*** Begin section ***
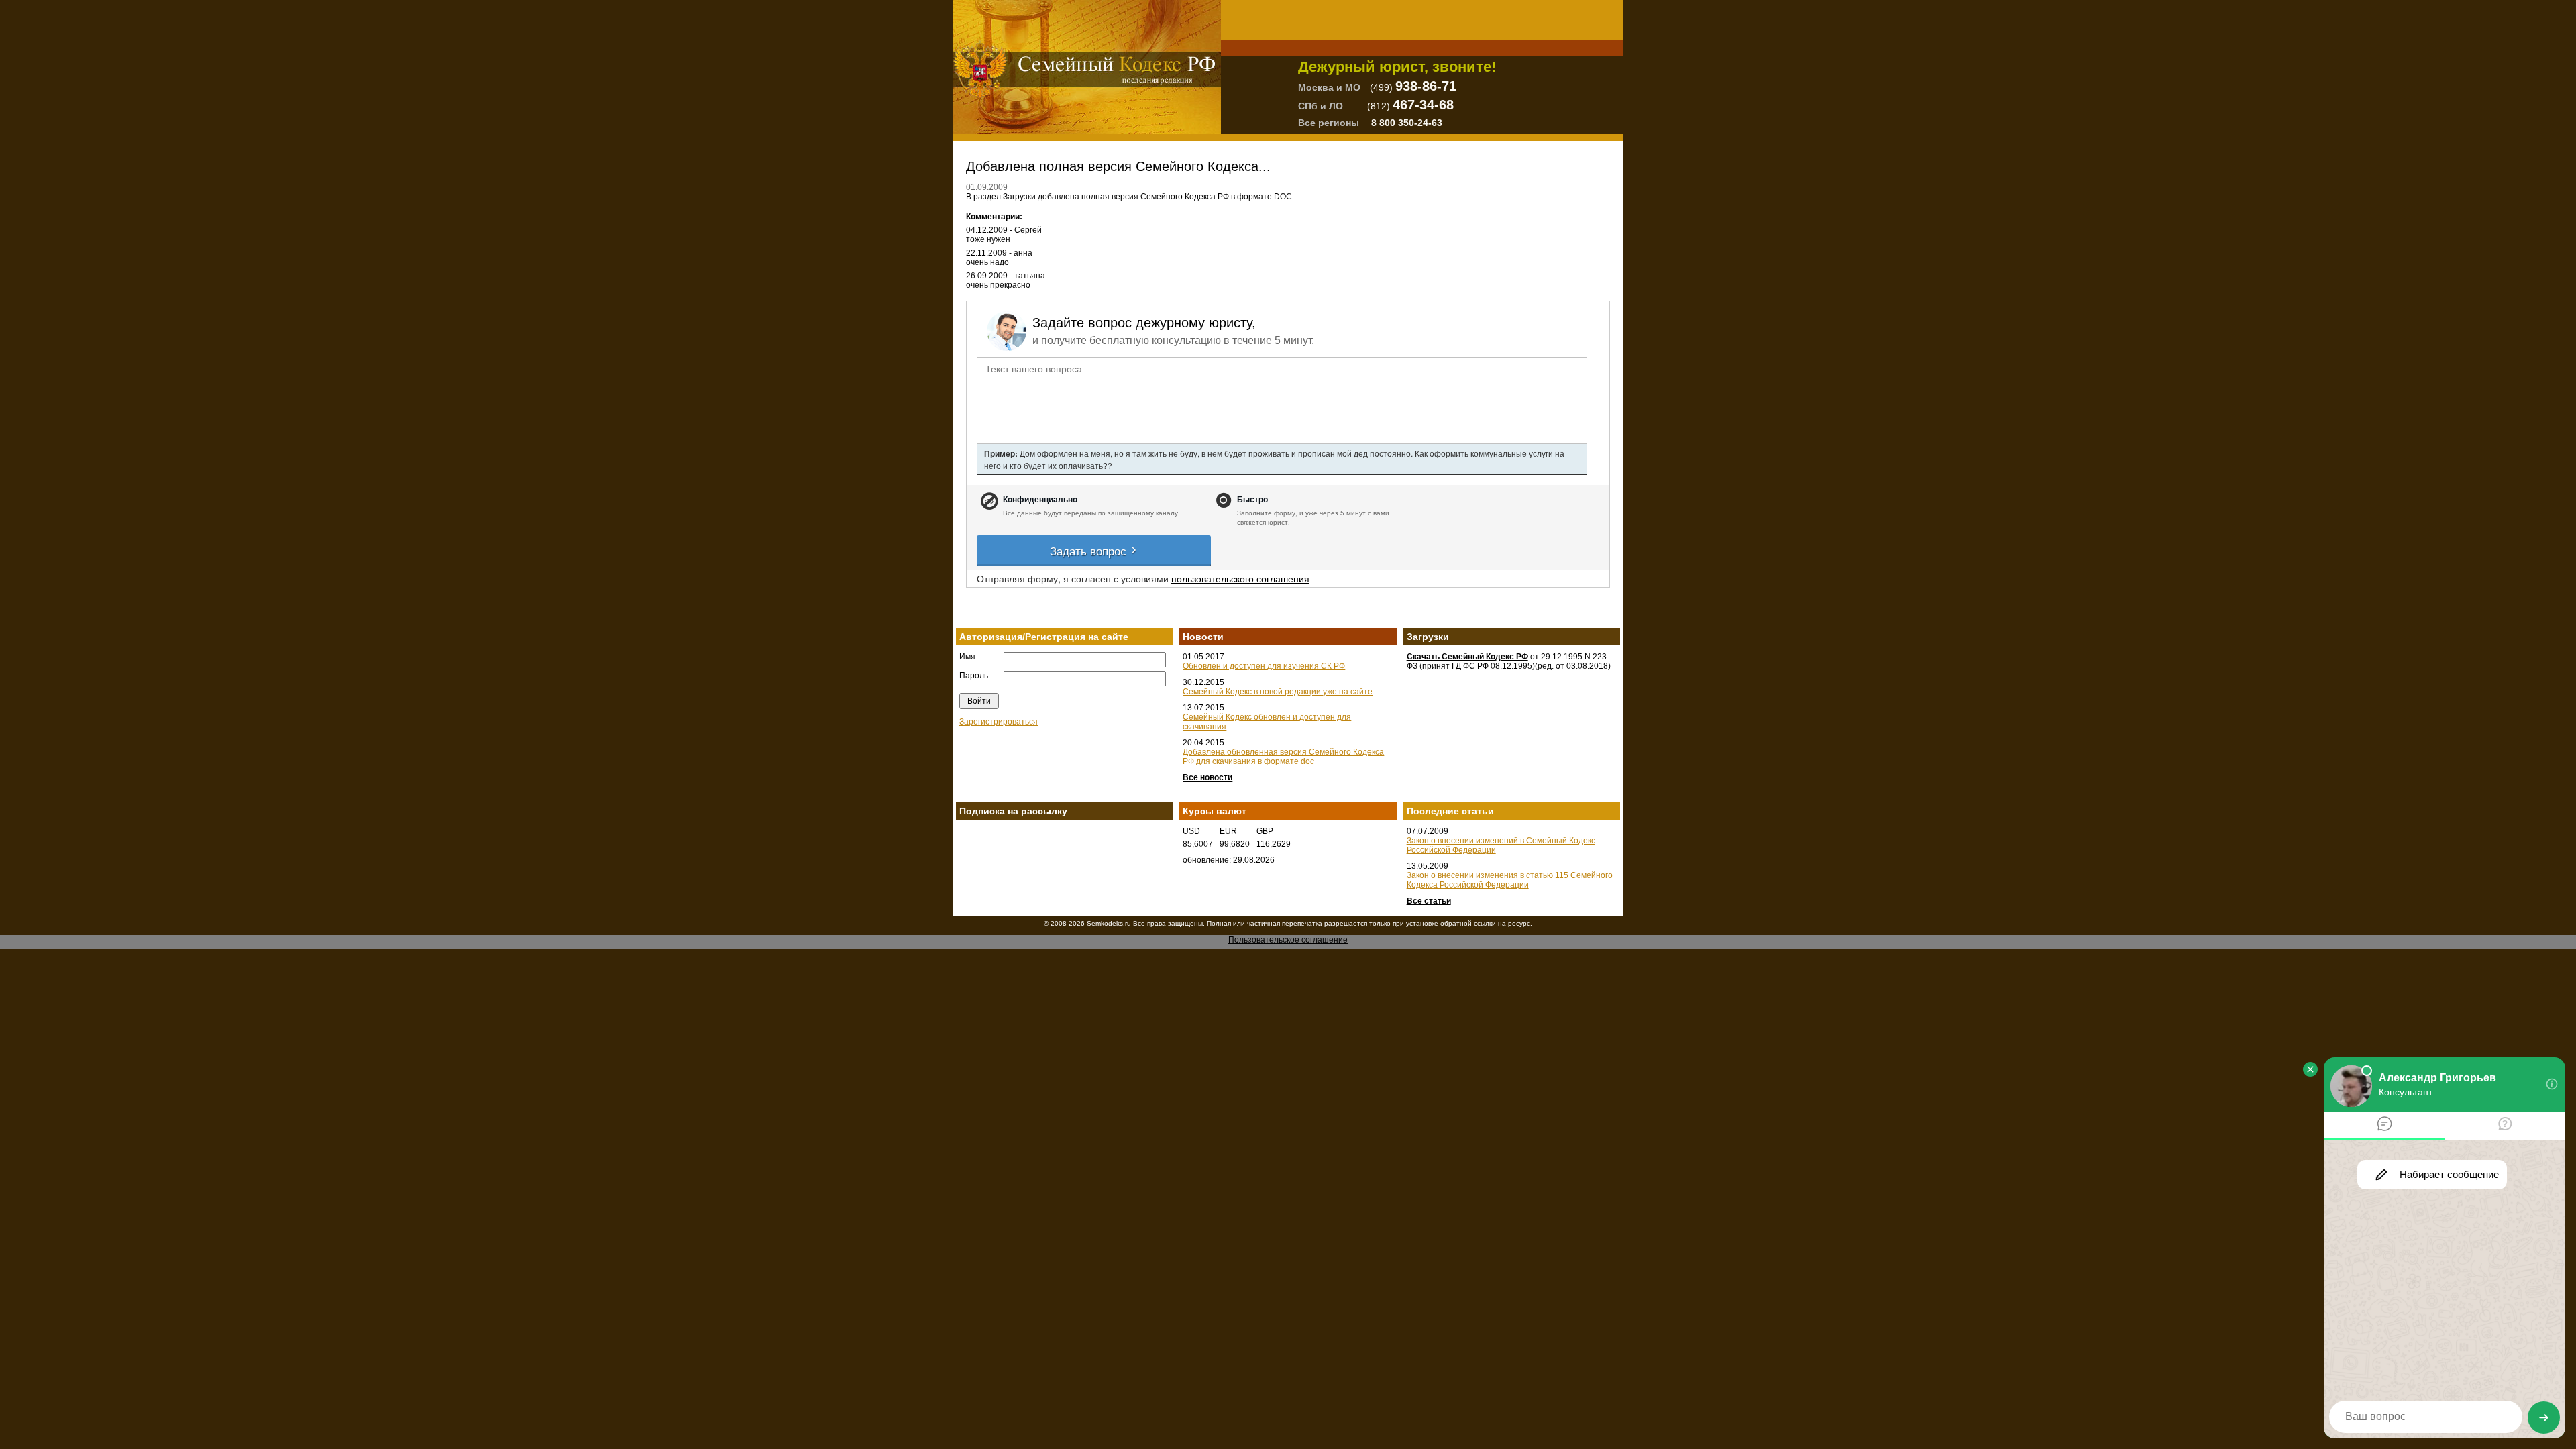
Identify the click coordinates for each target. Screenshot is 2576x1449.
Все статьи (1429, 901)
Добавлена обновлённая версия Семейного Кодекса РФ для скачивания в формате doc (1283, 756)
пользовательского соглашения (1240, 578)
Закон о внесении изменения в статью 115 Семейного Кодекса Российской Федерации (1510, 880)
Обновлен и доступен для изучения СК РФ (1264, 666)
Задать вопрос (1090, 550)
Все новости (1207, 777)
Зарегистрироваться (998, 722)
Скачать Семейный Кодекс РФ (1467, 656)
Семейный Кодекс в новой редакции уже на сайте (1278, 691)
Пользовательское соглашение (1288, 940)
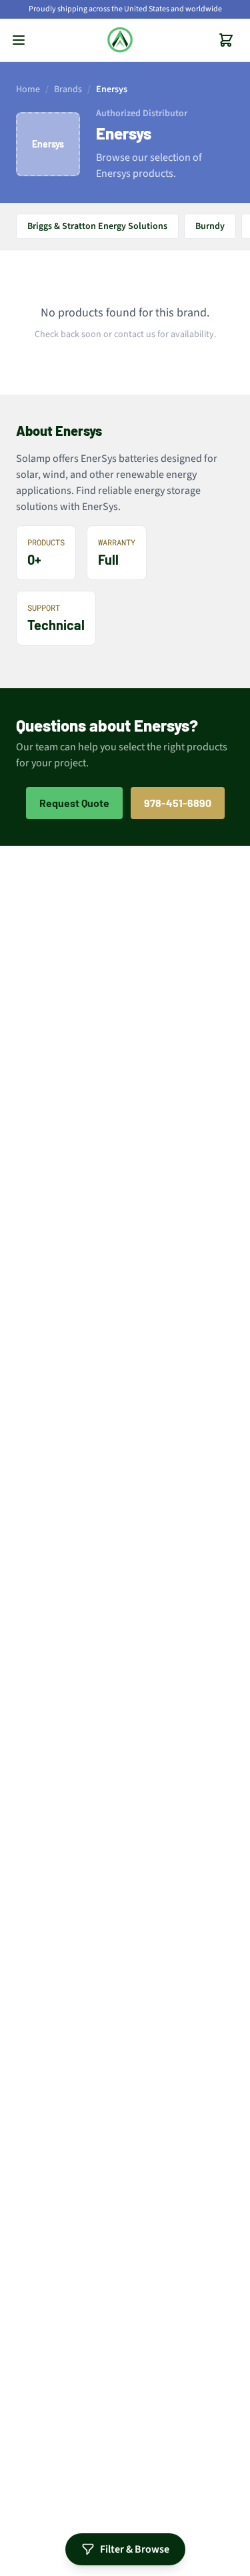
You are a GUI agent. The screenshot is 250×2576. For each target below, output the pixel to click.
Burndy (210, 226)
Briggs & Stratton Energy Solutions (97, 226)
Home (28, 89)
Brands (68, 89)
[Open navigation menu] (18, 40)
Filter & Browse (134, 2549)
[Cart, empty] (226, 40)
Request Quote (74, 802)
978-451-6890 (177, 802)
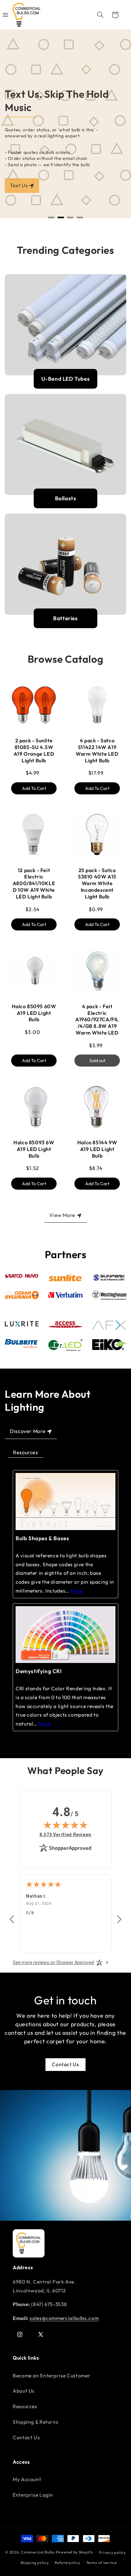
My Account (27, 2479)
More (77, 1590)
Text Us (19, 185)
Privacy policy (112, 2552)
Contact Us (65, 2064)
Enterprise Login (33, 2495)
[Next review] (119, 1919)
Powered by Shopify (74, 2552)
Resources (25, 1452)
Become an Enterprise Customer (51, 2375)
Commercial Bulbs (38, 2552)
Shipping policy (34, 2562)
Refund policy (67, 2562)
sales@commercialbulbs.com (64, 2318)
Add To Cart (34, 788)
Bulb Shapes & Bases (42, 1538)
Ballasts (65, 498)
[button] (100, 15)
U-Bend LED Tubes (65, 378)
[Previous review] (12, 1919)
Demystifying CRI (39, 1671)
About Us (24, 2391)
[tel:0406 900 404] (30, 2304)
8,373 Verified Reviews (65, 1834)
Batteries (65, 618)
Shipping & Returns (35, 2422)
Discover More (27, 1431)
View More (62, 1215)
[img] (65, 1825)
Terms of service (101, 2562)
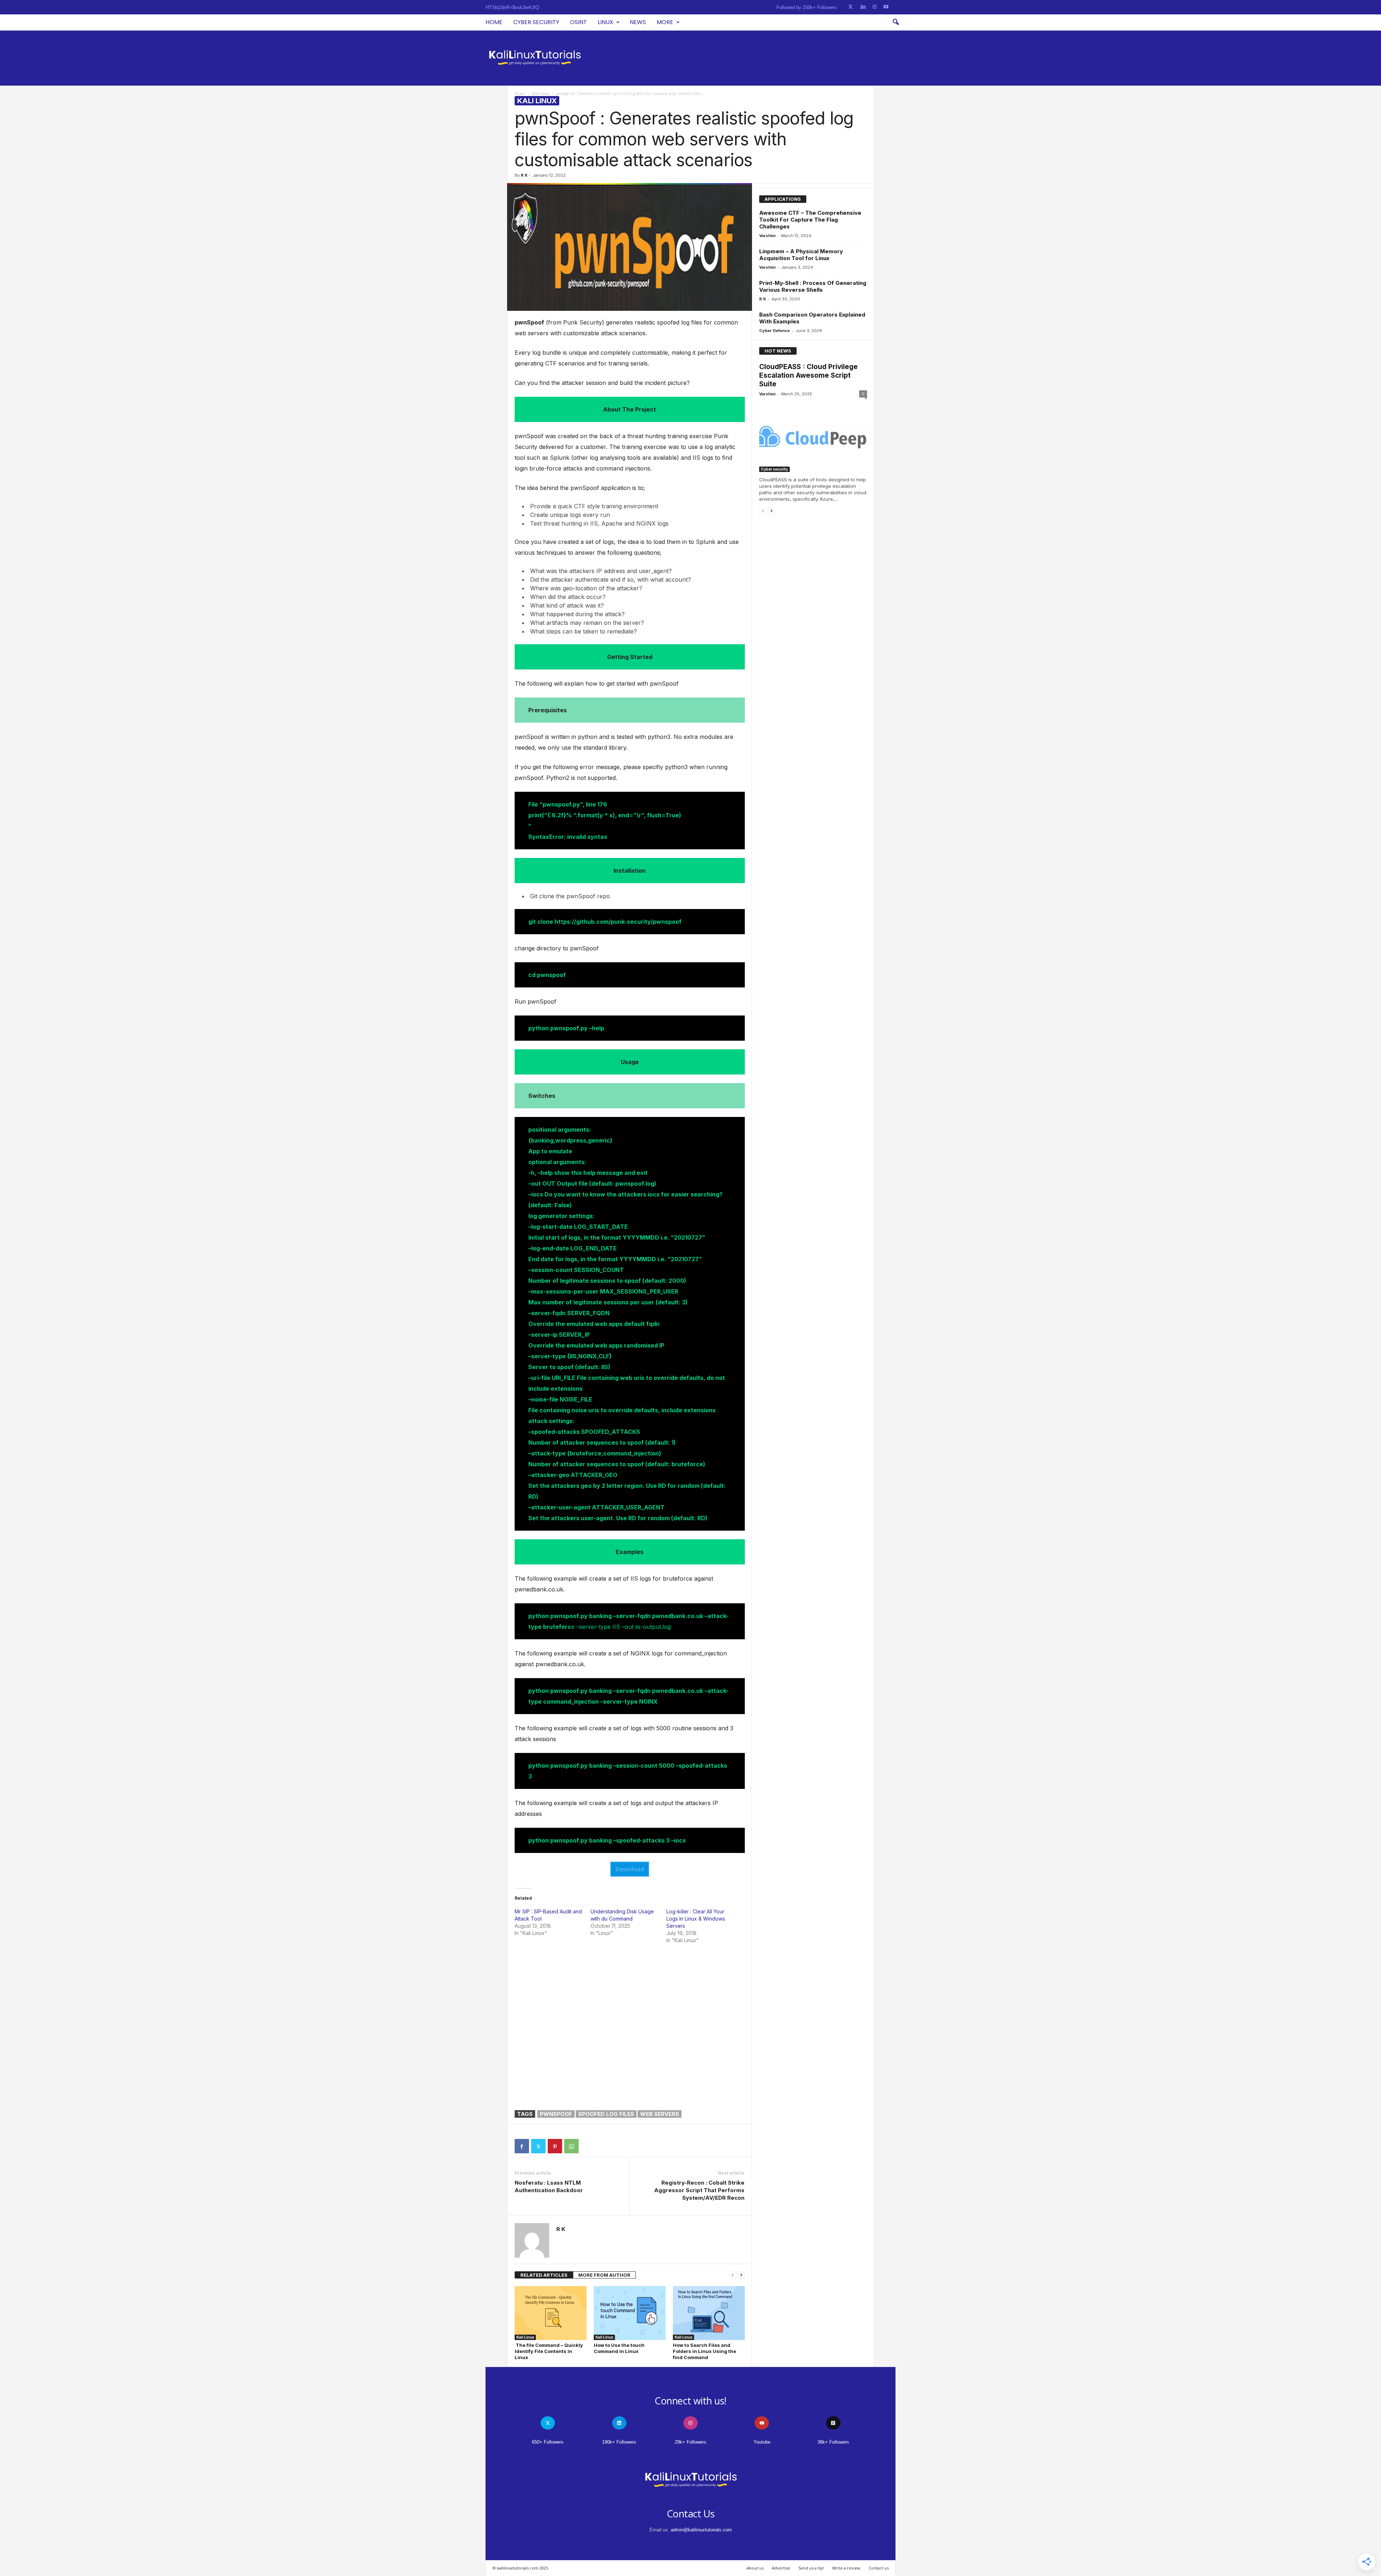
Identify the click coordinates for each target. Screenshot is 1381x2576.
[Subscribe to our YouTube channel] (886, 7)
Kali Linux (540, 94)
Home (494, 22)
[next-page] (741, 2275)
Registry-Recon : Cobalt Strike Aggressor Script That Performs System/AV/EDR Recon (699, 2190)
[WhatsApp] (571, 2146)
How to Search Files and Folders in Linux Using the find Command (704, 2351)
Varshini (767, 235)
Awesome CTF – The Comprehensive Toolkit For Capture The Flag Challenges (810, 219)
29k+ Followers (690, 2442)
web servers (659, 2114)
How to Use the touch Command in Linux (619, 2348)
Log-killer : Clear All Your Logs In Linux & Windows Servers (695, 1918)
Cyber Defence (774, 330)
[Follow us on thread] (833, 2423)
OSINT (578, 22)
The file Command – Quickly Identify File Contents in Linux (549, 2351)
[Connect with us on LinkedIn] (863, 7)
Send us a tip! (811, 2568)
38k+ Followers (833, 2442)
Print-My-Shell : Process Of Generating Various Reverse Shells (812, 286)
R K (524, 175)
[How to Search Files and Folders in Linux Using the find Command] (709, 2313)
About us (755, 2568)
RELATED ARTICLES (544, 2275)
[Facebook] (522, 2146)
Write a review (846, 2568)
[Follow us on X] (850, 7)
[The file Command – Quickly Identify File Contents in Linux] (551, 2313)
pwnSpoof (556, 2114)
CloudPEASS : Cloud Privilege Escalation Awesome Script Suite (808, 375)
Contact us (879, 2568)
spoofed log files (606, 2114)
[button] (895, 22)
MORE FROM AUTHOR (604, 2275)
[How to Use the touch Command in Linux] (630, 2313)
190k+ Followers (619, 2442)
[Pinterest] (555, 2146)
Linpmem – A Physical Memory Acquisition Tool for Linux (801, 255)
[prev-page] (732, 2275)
*** End section ***
### Exercise directions:
Search the listing above for the string "Enterprise". Copy every line that contains it.

### Written solution:
Enterprise Login (33, 2495)
Become an Enterprise Customer (51, 2375)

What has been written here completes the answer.